Rickets is a bone illness that is usually associated with calcium and vitamin D insufficiencies. Primarily, the disease may be provoked by vitamin D deficiency, which is responsible for calcium-phosphorous exchange and genetic causes (Carpenter et al.). In addition, the illness affects and mutates genes, making the treatment more complicated (Acar et al. 2). Rickets is usually widespread among newborn children and influences the expected growth of the child. Adult people are also subject to this disease, so the importance of sufficient application of nutrients should not be ignored.
Rickets impact bones and cartilages in the body; they become soft and easy to damage. The patient with rickets feels pain in almost all bones. Calcium is essential for bones, and its deficiency may destroy the skeleton. The body becomes curved and unsymmetrical as bones take inadequate shapes. The continuous deficit of calcium, vitamin D, and other microelements important for bones, is the principal cause of the disease. However, the nutritional type of rickets is treatable and assumes taking essential elements for a certain period (Chanchlani et al. 3). Other types of rickets suggest constant monitoring and undergoing drug therapies to slow down the disease’s growth. The prognosis is usually positive for children if appropriately treated after the doctor’s examination and precise diagnosis.

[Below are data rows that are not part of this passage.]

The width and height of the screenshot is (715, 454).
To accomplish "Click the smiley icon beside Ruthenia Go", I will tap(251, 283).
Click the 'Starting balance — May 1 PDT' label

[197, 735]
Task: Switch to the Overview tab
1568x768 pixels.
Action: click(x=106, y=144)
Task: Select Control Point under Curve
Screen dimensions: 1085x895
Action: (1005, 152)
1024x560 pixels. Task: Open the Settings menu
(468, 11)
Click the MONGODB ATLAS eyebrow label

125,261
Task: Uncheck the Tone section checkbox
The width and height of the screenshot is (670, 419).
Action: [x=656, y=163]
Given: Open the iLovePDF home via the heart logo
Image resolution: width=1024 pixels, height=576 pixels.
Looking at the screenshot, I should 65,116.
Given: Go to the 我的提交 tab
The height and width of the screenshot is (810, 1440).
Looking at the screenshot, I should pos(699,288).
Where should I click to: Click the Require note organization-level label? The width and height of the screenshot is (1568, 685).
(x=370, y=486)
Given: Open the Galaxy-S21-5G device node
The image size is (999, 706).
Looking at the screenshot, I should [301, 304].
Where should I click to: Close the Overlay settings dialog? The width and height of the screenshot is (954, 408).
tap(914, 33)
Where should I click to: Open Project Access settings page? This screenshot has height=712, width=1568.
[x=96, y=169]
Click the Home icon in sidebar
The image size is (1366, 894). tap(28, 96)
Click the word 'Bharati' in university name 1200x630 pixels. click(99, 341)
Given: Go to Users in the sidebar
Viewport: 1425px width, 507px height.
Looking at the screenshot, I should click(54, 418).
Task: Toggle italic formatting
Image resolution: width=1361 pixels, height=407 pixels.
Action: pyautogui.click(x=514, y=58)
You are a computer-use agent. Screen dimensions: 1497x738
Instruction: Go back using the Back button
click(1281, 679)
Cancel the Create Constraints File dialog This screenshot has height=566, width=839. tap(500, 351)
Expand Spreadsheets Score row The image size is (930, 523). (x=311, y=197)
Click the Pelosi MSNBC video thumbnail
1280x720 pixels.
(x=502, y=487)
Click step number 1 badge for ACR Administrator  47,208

Rickets is a disease that should be constantly controlled and evaluated. Prevention is also important and includes receiving adequate doses of calcium and vitamin D with food and in the sun, as vitamin D is synthesized under the influence of sun rays.
Overall, rickets can be treated and prevented in almost any patient’s case. It is essential to trace the level of microelements in the organism to avoid the illness. As the main reason for rickets is vitamin D and calcium insufficiency, it is crucial to monitor the adequacy of these elements. Moreover, the disease can be treated by taking special dietary supplements or going through specific therapies.
Acar, Sezer, et al. “Genetic Causes of Rickets.” Journal of Clinical Research in Pediatric Endocrinology, 2018, pp. 88–105. Crossref, Web.
Carpenter, Thomas O., et al. “Rickets.” Nature Reviews Disease Primers, vol. 3, no. 1, 2017. Crossref, Web.
Chanchlani, Rahul, et al. “An Overview of Rickets in Children.” Kidney International Reports, vol. 5, no. 7, 2020, pp. 980–90. Crossref, Web.